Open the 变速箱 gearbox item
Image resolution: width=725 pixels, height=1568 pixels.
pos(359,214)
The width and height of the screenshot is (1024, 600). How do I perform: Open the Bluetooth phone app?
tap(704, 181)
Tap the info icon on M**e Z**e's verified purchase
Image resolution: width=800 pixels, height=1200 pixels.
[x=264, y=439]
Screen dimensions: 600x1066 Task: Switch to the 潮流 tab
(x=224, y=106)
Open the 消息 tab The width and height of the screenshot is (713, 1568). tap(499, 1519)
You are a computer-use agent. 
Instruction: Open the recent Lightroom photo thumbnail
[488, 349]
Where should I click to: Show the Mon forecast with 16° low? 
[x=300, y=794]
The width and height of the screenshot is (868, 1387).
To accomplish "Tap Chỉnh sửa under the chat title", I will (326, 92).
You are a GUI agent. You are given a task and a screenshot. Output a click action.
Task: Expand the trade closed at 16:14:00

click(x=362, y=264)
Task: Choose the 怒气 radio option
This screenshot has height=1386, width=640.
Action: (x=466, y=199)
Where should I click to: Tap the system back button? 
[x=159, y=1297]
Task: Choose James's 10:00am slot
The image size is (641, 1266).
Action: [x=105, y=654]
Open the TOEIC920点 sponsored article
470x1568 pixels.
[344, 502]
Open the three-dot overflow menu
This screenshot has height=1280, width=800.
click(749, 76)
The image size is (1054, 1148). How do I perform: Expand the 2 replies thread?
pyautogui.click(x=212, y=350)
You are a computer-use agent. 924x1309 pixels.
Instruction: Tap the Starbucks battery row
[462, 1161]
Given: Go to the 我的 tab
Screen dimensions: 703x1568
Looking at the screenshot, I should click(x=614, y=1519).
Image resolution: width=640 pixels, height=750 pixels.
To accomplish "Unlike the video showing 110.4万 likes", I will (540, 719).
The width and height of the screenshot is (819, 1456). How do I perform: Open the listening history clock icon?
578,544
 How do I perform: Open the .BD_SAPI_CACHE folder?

(SHORT PROBLEM): Reproduce the material above line for line without any change, beginning at the line that contains "Task: Choose James's 10:00am slot" and stopping after the line that contains "pyautogui.click(x=212, y=350)".

(EXPECTED OUTPUT):
Task: Choose James's 10:00am slot
The image size is (641, 1266).
Action: [x=105, y=654]
Open the TOEIC920点 sponsored article
470x1568 pixels.
[344, 502]
Open the three-dot overflow menu
This screenshot has height=1280, width=800.
click(749, 76)
The image size is (1054, 1148). How do I perform: Expand the 2 replies thread?
pyautogui.click(x=212, y=350)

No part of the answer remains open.